In mathematical logic, structural proof theory is the subdiscipline of proof theory that studies proof calculi that support a notion of analytic proof.

The notion of analytic proof was introduced into proof theory by Gerhard Gentzen for the sequent calculus; the analytic proofs are those that are cut-free. His natural deduction calculus also supports a notion of analytic proof, as was shown by Dag Prawitz; the definition is slightly more complex—the analytic proofs are the normal forms, which are related to the notion of normal form in term rewriting.

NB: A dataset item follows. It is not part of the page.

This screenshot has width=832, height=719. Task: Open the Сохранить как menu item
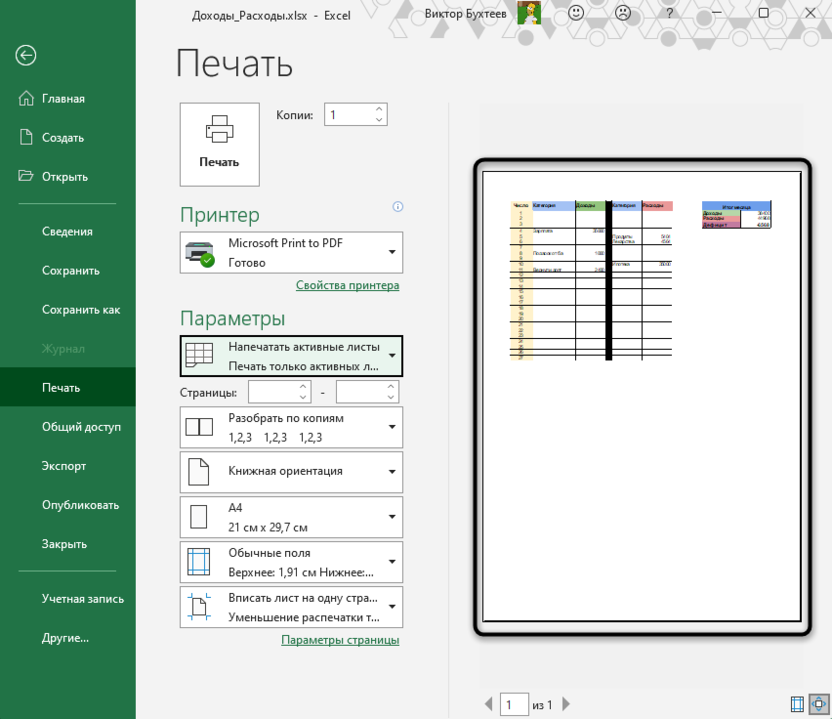80,309
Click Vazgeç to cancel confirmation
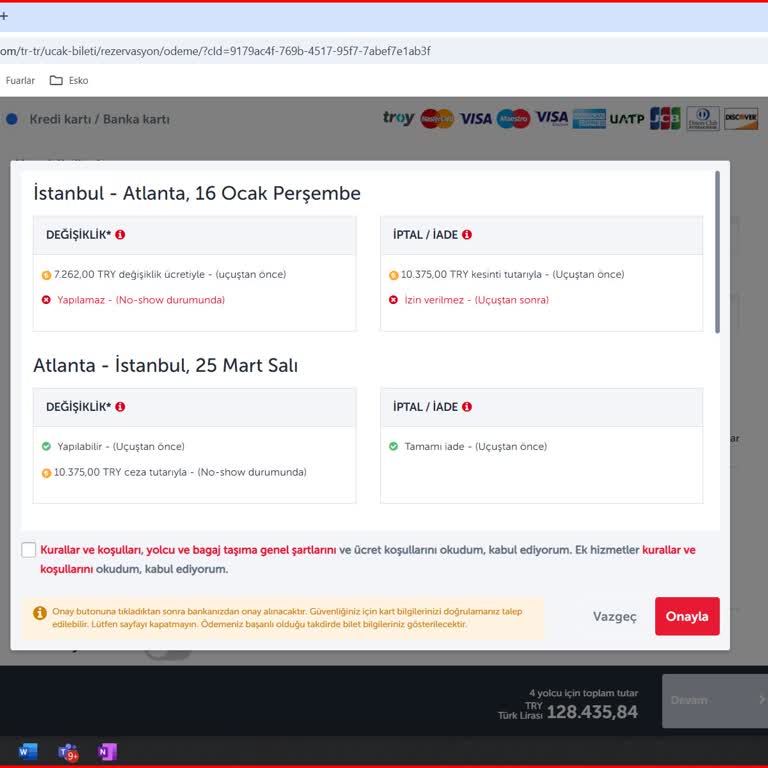Screen dimensions: 768x768 tap(614, 617)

The term structure in structural proof theory comes from a technical notion introduced in the sequent calculus: the sequent calculus represents the judgement made at any stage of an inference using special, extra-logical operators called structural operators: in ${\displaystyle A_{1},\dots ,A_{m}\vdash B_{1},\dots ,B_{n}}$, the commas to the left of the turnstile are operators normally interpreted as conjunctions, those to the right as disjunctions, whilst the turnstile symbol itself is interpreted as an implication. However, it is important to note that there is a fundamental difference in behaviour between these operators and the logical connectives they are interpreted by in the sequent calculus: the structural operators are used in every rule of the calculus, and are not considered when asking whether the subformula property applies. Furthermore, the logical rules go one way only: logical structure is introduced by logical rules, and cannot be eliminated once created, while structural operators can be introduced and eliminated in the course of a derivation.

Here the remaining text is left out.